Under Medicare’s traditional fee-for-service payment system, the estimated reimbursement using Medicare’s 2020 national rates for treatment of breast cancer include the following:
- For intensity modulated radiation therapy (IMRT), payment values are approximately $3,147 for physicians and $23,213 for facilitiesi
- For external beam radiation therapy (EBRT), payment values are approximately $3,349 for physicians and $13,445 for facilitiesii
- For Xoft intraoperative radiation therapy (IORT), payment values are approximately $402 for physicians and $7,942 for facilities.iii
In 2021 the estimated reimbursement for the selected 30% of the country will include the following:
- For selected modalities (including IMRT and EBRT) under the RO Alternative Payment Model, payment values will be approximately $2,081 for physicians and $10,129 for facilities.iv
The Medicare proposed reimbursement for Xoft, which would apply to 100% of the market and is subject to final CMS approval, is $360 for physicians and $7,938 for facilities.
If implemented as scheduled, the RO Model will require participation from radiotherapy providers and suppliers that furnish radiotherapy services within selected geographic areas that contain approximately 30 percent of all eligible Medicare fee-for-service radiotherapy episodes nationally.
Individual provider reimbursement rates, including all of those referenced above, will vary based on a number of factors, including adjustments for each participant’s case-mix, historical experience, and geographic location. Such variations may be significant. CMS further adjusts payment amounts by applying a discount factor. Accordingly, the above reimbursement rates, while based on CMS Final Rules and related guidelines, should be considered estimates for illustration.

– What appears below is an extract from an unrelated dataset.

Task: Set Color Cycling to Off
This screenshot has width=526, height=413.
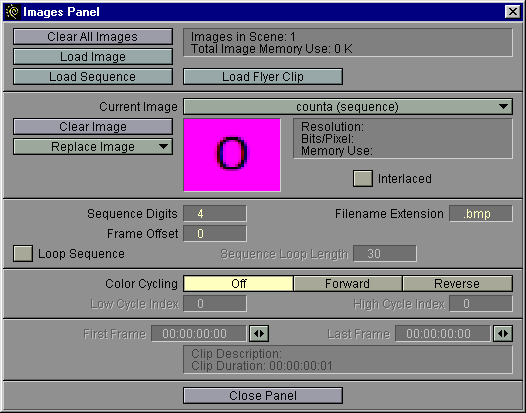Action: 239,283
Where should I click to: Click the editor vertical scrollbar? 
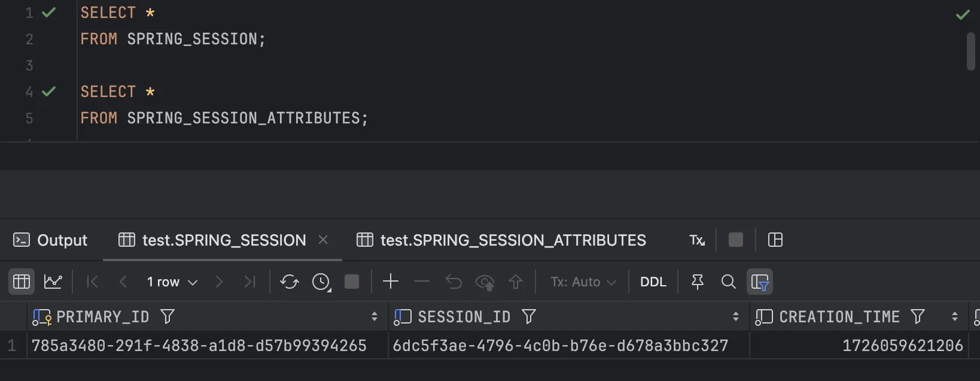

“The Xoft System continues to offer a proven-effective, high-quality treatment option that offers the flexibility to treat cancer anywhere in the body, with added mobility, cost and treatment time advantages. This technology allows patients who are candidates to replace weeks of daily radiation treatments with just one targeted dose of radiation, delivered at the time of surgery – which is particularly critical during the era of COVID-19, as it could contribute to a reduction in the healthcare system resources needed for breast cancer patients and reduce those patients’ risk of exposure to the novel coronavirus by minimizing the number of visits required to a hospital or medical facility.”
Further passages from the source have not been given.